Breve comentario a las modificaciones introducidas en la figura de la enervación del desahucio por la Ley 19/2009 de 23 de noviembre de medidas de fomento y agilización procesal del alquiler y de la eficiencia energética de los edificios; y por la Ley 13/2009, de 3 de noviembre, de reforma de la legislación procesal para la implantación de la nueva Oficina judicial
Conforme se recoge en la Exposición de Motivos de la Ley 19/2009 de 23 de noviembre de medidas de fomento y agilización procesal del alquiler y de la eficiencia energética de los edificios (en adelante, “Ley 19/2009”), uno de los objetivos principales de esta norma es el de revitalizar el mercado del alquiler, situándolo en niveles de otros países europeos y convirtiéndose de esta manera en una mejor alternativa a la compra como forma de acceso a la vivienda. Con este objetivo, la Ley 19/2009 introduce una serie de modificaciones de carácter procesal que tienen como objeto principal la mejora y agilización de los procesos de desahucio, salvaguardando en todo caso los derechos y garantías que protegen al inquilino de buena fe.

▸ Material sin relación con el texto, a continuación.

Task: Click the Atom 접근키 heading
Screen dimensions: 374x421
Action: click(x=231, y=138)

De entre todas las modificaciones introducidas nos centraremos en las que afectan a la facultad de enervación de la acción de desahucio, cuyas principales novedades son (i) la determinación expresa de que la condena en costas se impondrá al arrendatario enervador y (ii) la reducción a un mes del plazo para que el arrendatario moroso pague tras requerimiento fehaciente de pago, trascurrido el cual se perdería la facultad de enervación.

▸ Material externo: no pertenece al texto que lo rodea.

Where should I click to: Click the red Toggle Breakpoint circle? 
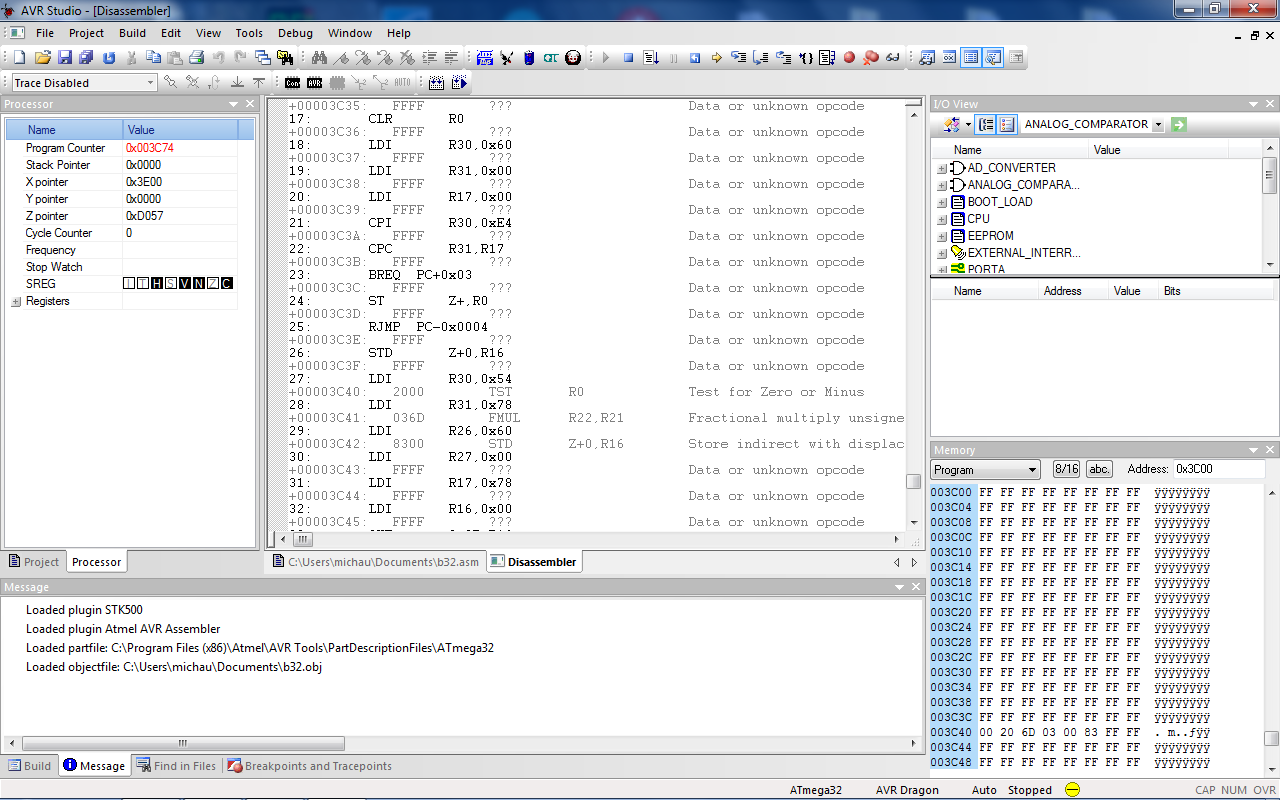[x=849, y=58]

Respecto a la imposición de costas, con anterioridad a la aprobación de la Ley 19/2009, no existía un criterio legal sobre ésta cuestión, quedando la resolución de la misma en manos de la jurisprudencia. Ésta situación generaba una importante inseguridad jurídica para el arrendador que además de verse obligado a acudir a los tribunales para defender su derecho, desconocía si debía hacer frente a las costas, máxime cuando no existía un criterio jurisprudencial uniforme al respecto.
La Ley 19/2009 pone fin a este debate estableciendo expresamente que en este supuesto se condenará en costas al arrendatario enervador.
Establece el legislador una única excepción por la que no se procederá a la imposición de costas al arrendatario si las cantidades adeudadas no se hubieran cobrado por causas imputables al acreedor, supuesto que podemos encuadrar dentro del concepto de mora del acreedor o mora credendi, entendida como la omisión por parte del acreedor del comportamiento preciso para que se produzca la prestación, siempre y cuando este comportamiento sea necesario para el cumplimiento.
Otro de los cambios introducidos por la Ley 19/2009 en esta institución es la reducción a un mes del plazo establecido para que el deudor arrendatario pague lo adeudado desde requerimiento fehaciente enviado por el arrendador. Trascurrido dicho plazo el arrendatario que no hubiese pagado perderá su facultad de enervar la acción de desahucio.
Por último, no podemos dejar de comentar las modificaciones que en el tratamiento procesal de la figura de la enervación ha introducido la Ley 13/2009, de 3 de noviembre, de reforma de la legislación procesal para la implantación de la nueva Oficina judicial, y en virtud de la cual se dispone que para el caso de que se enerve la acción, el proceso de desahucio terminará mediante decreto dictado por el Secretario Judicial, salvo oposición del demandante, en cuyo caso se celebrará vista.
En cualquier caso, el Juez continúa siendo el director del proceso en cuanto que, si el arrendador se opone a la enervación por entender que no se cumplen los requisitos legales propios de esta figura, se citará a las partes a una vista tras la que el Juez dictará sentencia por la que declare enervada la acción o, en otro caso, estimará la demanda dando lugar al desahucio.
En todo caso, habrá de aguardar para ver si la aplicación práctica de la citada normativa, tal y como se recoge en la citada exposición de motivos, es capaz de contribuir a mejorar y agilizar los procesos de desahucio sin olvidar que en gran medida dicha mejora dependerá de la aplicación que nuestros tribunales realicen.